Objectives: To explore mechanisms through which altered peroxisome proliferator-activated receptor gamma coactivator 1 alpha (PGC-1 alpha) expression may influence Alzheimer disease (AD) amyloid neuropathology and to test the hypothesis that promotion of PGC-1 alpha expression in neurons might be developed as a novel therapeutic strategy in AD. Design: Case-control. Patients: Human postmortem brain (hippocampal formation) samples from AD cases and age-matched non-AD cases. Results: Using genome-wide complementary DNA microarray analysis, we found that PGC-1 alpha messenger RNA expression was significantly decreased as a function of progression of clinical dementia in the AD brain. Following confirmatory real-time polymerase chain reaction assay, we continued to explore the role of PGC-1 alpha in clinical dementia and found that PGC-1 alpha protein content was negatively associated with both AD-type neuritic plaque pathology and beta-amyloid (A beta)(X-42) contents.
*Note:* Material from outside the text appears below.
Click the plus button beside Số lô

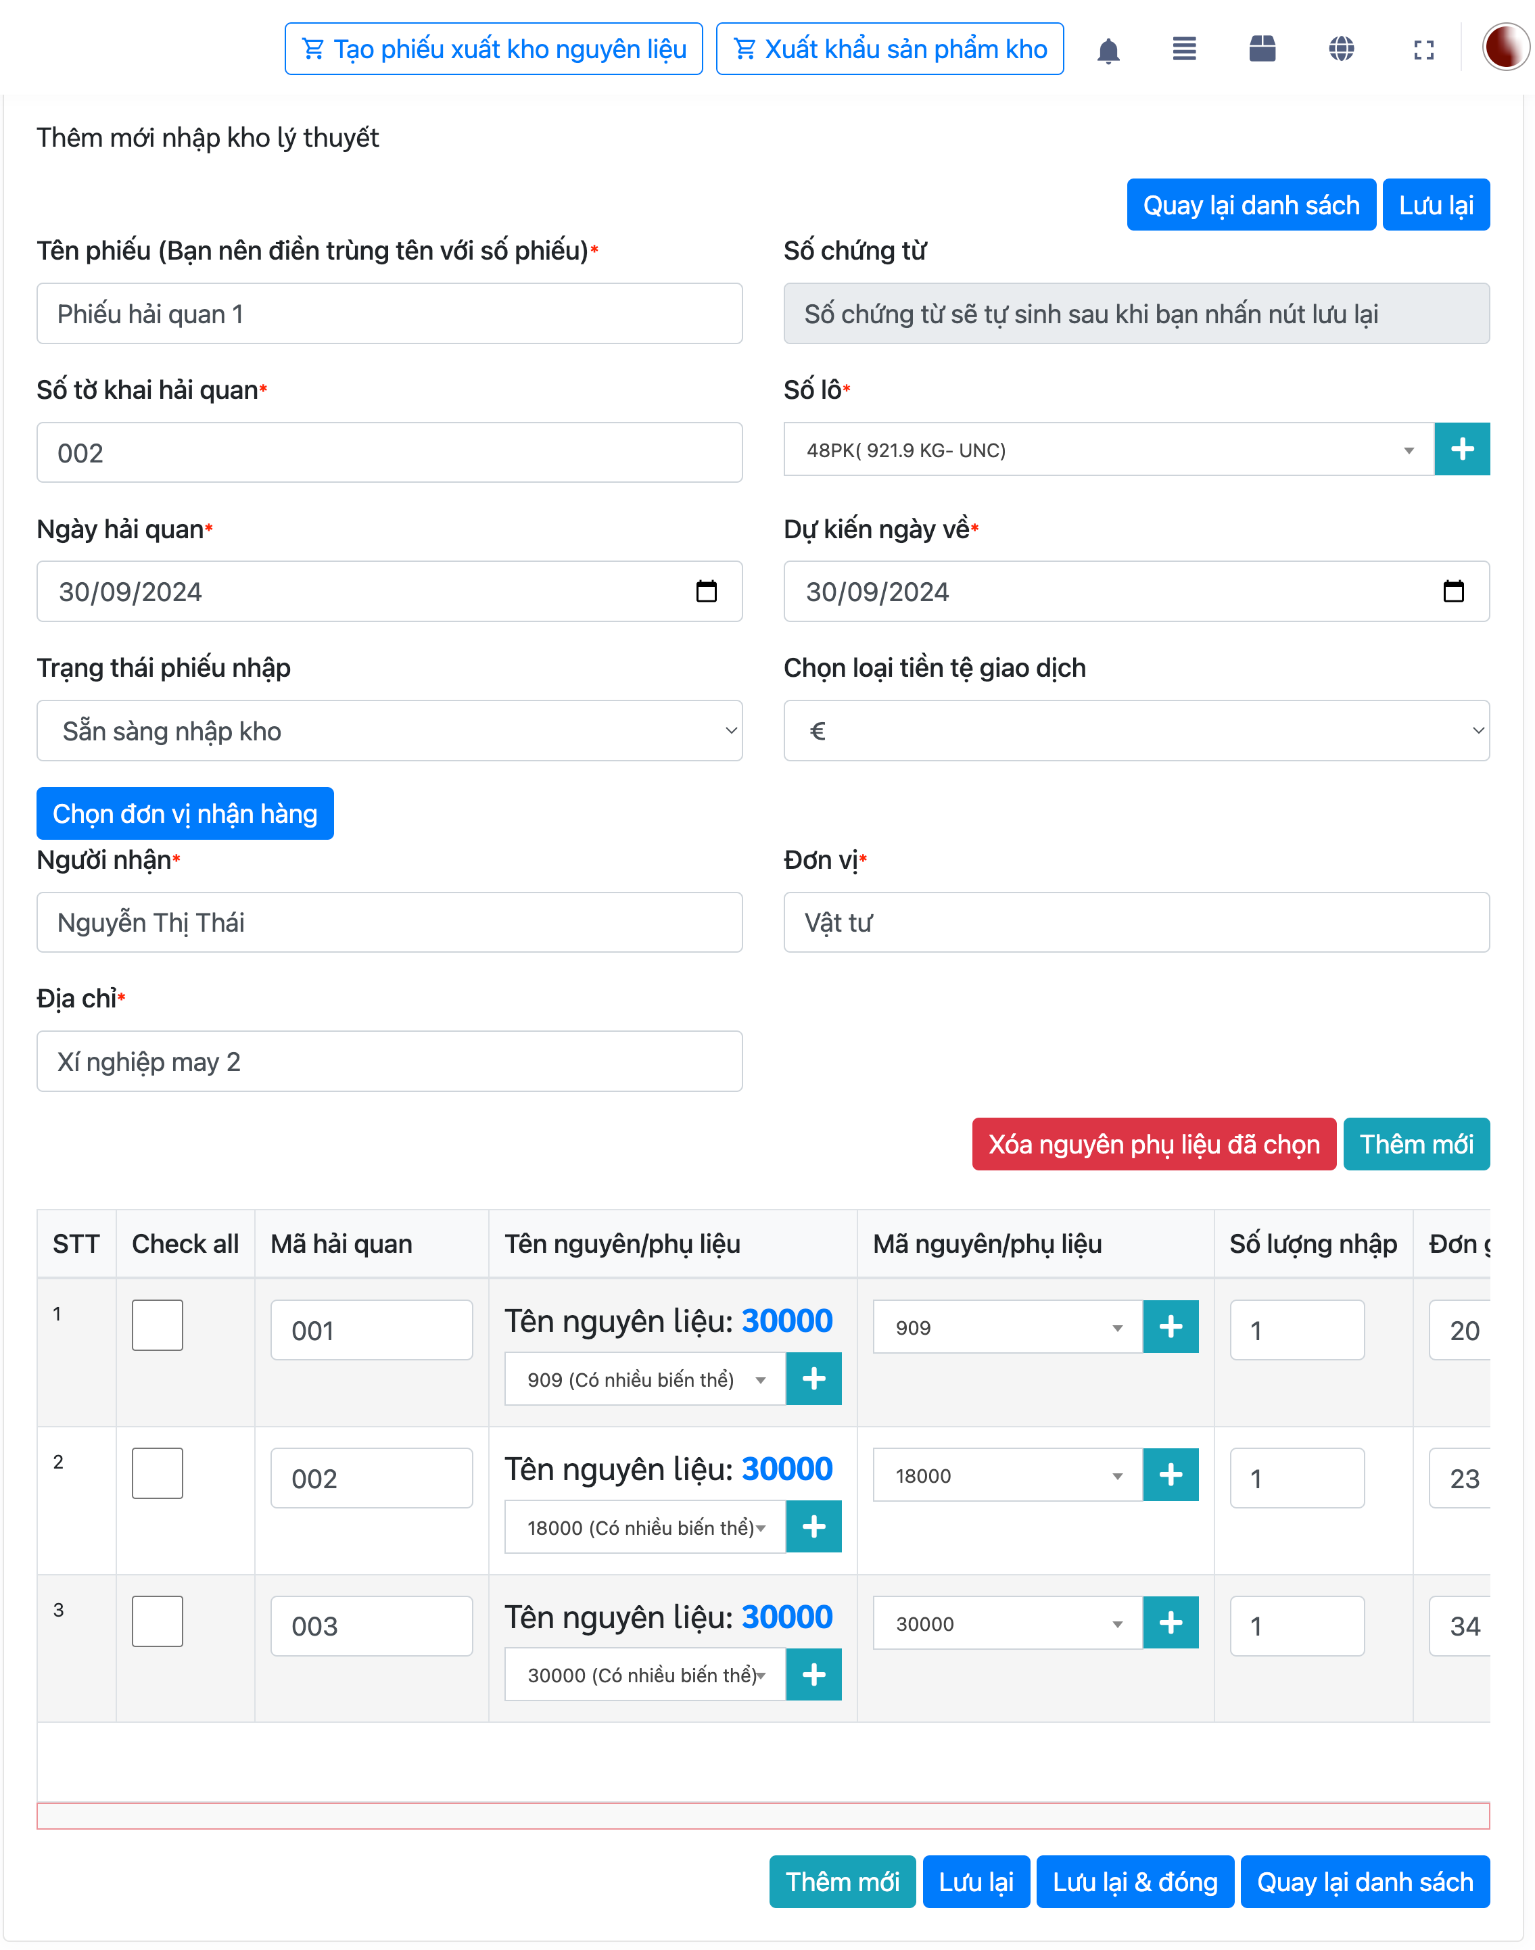1461,449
Moreover, we found that the predicted elevation of amyloidogenic A beta(1-42) and A beta(1-40) peptide accumulation in embryonic cortico-hippocampal neurons derived from Tg2576 AD mice under hyperglycemic conditions (glucose level, 182-273 mg/dL) coincided with a dose-dependent attenuation in PGC-1 alpha expression. Most importantly, we found that the reconstitution of exogenous PGC-1 alpha expression in Tg2576 neurons attenuated the hyperglycemic-mediated beta-amyloidogenesis through mechanisms involving the promotion of the nonamyloidogenic alpha-secretase processing of amyloid precursor protein through the attenuation of the forkheadlike transcription factor 1 (FoxO3a) expression. Conclusion: Therapeutic preservation of neuronal PGC-1 alpha expression promotes the nonamyloidogenic processing of amyloid precursor protein precluding the generation of amyloidogenic A beta peptides.